#### [Work order]
Give again, word for word, every line in the entries below from the line with "You are a computer-use agent. The image" up to and including the line with "is (793, 1024).", and no other line.

#### [The data]

Segment Open

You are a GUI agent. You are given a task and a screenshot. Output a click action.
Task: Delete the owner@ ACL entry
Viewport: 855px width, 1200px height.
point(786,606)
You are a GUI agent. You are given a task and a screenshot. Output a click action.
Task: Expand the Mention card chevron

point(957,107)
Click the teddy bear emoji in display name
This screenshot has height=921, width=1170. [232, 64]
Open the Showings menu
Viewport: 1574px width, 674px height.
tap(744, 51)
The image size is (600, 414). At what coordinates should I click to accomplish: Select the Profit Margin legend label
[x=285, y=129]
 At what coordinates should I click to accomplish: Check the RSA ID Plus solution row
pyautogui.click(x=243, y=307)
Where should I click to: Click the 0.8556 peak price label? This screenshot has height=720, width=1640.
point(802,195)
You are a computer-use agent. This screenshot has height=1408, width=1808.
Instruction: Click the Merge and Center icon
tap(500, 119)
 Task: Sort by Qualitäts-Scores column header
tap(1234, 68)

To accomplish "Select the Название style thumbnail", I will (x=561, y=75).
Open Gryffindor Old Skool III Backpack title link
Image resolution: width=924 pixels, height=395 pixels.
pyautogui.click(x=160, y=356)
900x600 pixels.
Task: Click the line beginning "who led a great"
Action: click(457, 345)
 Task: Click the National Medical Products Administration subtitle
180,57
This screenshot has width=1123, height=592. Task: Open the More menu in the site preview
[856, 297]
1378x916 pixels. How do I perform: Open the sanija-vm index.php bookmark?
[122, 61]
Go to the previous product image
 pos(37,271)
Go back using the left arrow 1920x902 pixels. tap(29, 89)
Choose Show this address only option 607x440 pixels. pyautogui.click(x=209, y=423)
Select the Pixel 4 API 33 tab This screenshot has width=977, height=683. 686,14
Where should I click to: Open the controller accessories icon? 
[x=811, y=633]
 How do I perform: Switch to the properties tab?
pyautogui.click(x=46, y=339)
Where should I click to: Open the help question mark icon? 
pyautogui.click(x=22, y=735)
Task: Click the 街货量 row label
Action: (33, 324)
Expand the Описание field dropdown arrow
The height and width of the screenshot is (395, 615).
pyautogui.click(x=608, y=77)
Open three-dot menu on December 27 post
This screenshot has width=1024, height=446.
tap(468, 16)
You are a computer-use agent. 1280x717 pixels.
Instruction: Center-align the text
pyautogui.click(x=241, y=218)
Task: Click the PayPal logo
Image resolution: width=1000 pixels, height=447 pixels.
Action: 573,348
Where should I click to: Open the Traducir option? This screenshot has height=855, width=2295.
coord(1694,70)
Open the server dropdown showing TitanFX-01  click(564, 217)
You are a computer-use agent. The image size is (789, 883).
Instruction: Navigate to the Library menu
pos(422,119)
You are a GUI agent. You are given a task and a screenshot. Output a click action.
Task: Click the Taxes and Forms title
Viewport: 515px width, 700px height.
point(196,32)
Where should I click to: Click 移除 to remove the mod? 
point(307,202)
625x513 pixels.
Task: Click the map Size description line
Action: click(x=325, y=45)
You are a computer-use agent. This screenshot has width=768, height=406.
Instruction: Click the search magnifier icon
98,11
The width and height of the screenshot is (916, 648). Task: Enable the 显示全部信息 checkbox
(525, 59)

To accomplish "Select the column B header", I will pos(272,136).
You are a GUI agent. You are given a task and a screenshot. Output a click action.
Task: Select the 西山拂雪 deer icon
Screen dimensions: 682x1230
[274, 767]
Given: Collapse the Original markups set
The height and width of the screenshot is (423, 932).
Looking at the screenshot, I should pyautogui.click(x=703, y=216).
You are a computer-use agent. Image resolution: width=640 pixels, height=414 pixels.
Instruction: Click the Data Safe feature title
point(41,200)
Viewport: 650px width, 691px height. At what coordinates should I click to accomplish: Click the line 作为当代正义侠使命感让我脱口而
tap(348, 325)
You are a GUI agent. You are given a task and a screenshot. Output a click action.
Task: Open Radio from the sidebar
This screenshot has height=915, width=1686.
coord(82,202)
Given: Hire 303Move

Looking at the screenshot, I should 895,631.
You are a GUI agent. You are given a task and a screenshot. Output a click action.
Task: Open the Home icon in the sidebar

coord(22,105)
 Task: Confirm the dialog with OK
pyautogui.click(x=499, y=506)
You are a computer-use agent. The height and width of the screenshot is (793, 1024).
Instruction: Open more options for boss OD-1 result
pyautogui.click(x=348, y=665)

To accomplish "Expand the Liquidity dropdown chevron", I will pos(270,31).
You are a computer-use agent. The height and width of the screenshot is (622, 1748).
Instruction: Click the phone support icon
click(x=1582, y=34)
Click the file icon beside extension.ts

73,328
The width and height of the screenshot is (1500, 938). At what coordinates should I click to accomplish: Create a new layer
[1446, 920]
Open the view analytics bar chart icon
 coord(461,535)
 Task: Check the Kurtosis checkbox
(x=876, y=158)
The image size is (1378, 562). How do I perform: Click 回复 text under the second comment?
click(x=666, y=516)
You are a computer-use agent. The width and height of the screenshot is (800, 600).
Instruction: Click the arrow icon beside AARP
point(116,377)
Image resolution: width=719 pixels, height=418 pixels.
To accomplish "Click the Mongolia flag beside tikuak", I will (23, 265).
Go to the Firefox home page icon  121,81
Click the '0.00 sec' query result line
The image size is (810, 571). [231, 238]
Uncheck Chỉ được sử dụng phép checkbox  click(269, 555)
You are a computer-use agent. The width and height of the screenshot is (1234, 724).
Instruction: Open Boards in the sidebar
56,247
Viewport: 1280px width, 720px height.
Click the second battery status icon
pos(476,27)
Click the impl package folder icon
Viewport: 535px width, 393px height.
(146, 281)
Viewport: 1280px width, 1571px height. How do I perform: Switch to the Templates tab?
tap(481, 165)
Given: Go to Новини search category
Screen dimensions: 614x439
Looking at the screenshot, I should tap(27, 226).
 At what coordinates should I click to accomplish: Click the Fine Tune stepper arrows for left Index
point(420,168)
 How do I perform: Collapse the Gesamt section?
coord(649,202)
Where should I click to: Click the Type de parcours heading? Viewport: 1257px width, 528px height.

Segment Closed

#### [Response to the exercise]
You are a computer-use agent. The image size is (789, 883).
Instruction: Navigate to the Library menu
pos(422,119)
You are a GUI agent. You are given a task and a screenshot. Output a click action.
Task: Click the Taxes and Forms title
Viewport: 515px width, 700px height.
point(196,32)
Where should I click to: Click 移除 to remove the mod? 
point(307,202)
625x513 pixels.
Task: Click the map Size description line
Action: click(x=325, y=45)
You are a computer-use agent. This screenshot has width=768, height=406.
Instruction: Click the search magnifier icon
98,11
The width and height of the screenshot is (916, 648). Task: Enable the 显示全部信息 checkbox
(525, 59)

To accomplish "Select the column B header", I will pos(272,136).
You are a GUI agent. You are given a task and a screenshot. Output a click action.
Task: Select the 西山拂雪 deer icon
Screen dimensions: 682x1230
[274, 767]
Given: Collapse the Original markups set
The height and width of the screenshot is (423, 932).
Looking at the screenshot, I should pyautogui.click(x=703, y=216).
You are a computer-use agent. Image resolution: width=640 pixels, height=414 pixels.
Instruction: Click the Data Safe feature title
point(41,200)
Viewport: 650px width, 691px height. At what coordinates should I click to accomplish: Click the line 作为当代正义侠使命感让我脱口而
tap(348, 325)
You are a GUI agent. You are given a task and a screenshot. Output a click action.
Task: Open Radio from the sidebar
This screenshot has height=915, width=1686.
coord(82,202)
Given: Hire 303Move

Looking at the screenshot, I should 895,631.
You are a GUI agent. You are given a task and a screenshot. Output a click action.
Task: Open the Home icon in the sidebar

coord(22,105)
 Task: Confirm the dialog with OK
pyautogui.click(x=499, y=506)
You are a computer-use agent. The height and width of the screenshot is (793, 1024).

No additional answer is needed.